Stored items
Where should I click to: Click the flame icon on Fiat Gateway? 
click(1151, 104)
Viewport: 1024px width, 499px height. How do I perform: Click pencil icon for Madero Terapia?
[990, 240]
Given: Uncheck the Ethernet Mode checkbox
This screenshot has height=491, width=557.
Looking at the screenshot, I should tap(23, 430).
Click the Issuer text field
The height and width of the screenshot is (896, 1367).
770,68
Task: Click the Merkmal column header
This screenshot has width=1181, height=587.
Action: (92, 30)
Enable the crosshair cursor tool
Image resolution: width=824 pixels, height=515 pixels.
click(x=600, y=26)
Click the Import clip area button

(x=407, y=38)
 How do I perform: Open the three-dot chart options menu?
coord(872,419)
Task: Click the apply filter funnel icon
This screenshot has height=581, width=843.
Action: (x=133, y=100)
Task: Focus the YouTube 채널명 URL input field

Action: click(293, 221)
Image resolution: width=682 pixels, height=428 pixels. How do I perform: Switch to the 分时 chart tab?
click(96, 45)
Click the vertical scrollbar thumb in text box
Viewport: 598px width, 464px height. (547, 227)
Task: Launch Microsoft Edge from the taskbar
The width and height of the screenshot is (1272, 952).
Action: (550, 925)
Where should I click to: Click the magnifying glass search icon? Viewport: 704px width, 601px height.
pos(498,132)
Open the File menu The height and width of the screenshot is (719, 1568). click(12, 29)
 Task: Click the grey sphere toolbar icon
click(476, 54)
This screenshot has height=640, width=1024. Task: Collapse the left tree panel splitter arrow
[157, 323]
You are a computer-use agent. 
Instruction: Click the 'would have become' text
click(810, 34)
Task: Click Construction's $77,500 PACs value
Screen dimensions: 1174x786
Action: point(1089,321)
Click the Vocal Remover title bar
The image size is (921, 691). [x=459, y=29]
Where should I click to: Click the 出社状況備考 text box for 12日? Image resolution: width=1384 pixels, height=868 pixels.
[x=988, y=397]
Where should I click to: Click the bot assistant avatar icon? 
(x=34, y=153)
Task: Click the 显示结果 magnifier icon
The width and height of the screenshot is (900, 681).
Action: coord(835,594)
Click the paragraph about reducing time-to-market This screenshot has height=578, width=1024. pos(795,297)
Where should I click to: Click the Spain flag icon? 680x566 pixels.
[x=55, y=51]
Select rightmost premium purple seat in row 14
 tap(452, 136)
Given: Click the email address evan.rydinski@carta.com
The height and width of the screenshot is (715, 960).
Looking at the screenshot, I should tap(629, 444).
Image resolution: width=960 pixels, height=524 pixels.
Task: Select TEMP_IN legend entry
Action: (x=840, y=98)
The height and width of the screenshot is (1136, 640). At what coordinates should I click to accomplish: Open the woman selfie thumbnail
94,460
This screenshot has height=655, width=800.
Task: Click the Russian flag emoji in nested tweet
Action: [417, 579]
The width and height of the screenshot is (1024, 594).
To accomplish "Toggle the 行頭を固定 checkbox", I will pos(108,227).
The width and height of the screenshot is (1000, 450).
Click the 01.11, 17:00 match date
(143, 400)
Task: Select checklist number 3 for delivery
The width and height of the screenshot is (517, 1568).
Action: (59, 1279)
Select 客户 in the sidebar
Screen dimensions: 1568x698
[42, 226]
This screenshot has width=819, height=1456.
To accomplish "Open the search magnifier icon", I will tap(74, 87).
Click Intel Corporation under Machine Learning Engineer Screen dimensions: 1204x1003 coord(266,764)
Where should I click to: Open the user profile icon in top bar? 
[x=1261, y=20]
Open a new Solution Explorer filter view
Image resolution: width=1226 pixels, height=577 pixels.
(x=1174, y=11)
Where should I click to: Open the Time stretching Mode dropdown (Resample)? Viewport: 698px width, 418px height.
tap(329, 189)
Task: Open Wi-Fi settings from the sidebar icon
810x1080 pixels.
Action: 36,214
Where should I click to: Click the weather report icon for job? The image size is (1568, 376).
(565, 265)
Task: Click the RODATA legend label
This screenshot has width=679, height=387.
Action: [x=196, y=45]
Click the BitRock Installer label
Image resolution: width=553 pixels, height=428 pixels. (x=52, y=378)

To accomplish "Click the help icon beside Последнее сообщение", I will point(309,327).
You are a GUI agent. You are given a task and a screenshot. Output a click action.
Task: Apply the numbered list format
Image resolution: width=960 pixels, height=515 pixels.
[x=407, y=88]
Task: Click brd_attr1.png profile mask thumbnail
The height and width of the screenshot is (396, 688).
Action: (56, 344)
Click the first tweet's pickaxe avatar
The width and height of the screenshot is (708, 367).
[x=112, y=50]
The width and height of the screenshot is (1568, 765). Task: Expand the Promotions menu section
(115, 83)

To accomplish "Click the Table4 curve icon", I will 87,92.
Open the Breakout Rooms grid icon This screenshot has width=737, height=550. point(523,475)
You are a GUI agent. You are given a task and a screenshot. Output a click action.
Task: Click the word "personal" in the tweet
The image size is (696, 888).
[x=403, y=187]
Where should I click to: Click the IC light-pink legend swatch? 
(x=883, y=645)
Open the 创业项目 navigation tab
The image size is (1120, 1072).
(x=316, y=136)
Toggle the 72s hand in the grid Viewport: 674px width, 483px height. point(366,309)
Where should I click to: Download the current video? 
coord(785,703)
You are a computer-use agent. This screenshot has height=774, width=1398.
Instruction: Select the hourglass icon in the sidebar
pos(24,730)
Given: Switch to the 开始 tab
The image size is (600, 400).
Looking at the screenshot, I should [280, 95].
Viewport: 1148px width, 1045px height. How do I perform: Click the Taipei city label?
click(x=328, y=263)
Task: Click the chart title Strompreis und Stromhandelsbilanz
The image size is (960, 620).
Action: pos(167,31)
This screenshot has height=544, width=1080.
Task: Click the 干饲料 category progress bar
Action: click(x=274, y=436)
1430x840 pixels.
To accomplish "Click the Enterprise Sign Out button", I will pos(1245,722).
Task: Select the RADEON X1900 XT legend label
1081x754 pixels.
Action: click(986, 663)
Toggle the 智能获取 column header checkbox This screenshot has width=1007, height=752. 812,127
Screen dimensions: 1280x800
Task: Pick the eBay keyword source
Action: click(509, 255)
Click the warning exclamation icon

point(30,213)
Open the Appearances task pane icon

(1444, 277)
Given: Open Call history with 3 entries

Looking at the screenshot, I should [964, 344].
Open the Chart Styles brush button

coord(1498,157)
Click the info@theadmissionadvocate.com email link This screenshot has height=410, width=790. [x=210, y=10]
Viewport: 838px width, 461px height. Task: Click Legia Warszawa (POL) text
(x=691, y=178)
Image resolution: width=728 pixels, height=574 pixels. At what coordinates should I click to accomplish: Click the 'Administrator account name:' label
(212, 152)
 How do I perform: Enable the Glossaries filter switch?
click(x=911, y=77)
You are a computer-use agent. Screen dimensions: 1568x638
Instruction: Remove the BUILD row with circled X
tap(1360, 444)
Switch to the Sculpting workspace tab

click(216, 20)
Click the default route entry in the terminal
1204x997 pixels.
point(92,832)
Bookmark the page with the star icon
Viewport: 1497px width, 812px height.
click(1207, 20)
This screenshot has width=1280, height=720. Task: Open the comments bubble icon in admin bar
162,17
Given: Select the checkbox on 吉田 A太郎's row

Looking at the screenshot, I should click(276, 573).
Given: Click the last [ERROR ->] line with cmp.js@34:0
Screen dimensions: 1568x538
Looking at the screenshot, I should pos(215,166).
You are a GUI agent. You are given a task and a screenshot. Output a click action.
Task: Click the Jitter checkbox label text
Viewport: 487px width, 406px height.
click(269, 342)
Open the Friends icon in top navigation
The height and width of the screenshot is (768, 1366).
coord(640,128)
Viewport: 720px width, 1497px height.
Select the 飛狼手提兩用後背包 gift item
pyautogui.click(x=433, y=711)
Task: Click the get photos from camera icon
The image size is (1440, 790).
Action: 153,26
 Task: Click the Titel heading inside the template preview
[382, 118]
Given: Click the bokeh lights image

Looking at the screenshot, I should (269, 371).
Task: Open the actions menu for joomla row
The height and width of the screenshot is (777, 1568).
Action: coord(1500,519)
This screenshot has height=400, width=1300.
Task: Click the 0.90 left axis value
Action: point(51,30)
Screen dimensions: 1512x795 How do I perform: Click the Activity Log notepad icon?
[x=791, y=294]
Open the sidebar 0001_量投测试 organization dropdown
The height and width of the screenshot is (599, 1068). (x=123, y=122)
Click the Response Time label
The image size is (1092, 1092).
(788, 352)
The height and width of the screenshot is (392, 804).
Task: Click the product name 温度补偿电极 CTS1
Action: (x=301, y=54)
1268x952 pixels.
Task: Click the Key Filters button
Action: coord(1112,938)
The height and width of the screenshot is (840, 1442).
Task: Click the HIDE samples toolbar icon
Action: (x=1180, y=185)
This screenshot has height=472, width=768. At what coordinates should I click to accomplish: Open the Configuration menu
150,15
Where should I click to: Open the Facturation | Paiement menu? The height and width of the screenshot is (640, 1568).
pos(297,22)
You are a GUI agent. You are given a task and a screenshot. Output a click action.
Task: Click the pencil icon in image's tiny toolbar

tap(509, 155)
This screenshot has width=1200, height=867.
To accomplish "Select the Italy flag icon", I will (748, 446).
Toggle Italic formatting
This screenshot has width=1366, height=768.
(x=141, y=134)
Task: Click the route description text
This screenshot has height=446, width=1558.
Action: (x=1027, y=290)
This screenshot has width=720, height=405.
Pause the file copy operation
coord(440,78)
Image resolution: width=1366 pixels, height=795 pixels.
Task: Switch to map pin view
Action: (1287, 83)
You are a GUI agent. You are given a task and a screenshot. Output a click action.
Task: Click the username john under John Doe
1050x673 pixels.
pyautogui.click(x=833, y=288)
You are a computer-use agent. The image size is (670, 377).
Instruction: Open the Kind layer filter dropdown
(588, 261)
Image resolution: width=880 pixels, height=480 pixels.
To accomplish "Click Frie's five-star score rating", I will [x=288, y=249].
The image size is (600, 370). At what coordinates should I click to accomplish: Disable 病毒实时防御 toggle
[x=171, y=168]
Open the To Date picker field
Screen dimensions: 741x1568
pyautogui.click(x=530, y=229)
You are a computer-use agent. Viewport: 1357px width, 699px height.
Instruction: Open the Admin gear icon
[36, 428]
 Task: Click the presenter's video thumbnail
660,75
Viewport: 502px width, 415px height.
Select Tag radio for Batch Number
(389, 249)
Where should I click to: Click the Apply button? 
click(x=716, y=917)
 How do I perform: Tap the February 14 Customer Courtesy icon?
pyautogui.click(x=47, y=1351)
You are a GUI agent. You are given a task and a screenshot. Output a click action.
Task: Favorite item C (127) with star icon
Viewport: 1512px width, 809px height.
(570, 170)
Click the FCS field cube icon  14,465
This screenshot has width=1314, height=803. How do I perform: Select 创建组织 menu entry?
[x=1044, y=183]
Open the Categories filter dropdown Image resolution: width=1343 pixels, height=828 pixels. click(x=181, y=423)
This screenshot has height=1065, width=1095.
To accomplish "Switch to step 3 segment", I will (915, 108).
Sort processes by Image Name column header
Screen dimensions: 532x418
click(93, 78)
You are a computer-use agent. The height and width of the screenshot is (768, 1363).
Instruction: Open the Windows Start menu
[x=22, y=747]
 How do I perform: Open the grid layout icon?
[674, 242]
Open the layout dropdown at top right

**What is required**
Find the lines above with the word "under". Copy them out.

**Task solution**
Click Intel Corporation under Machine Learning Engineer Screen dimensions: 1204x1003 coord(266,764)
Task: Click the username john under John Doe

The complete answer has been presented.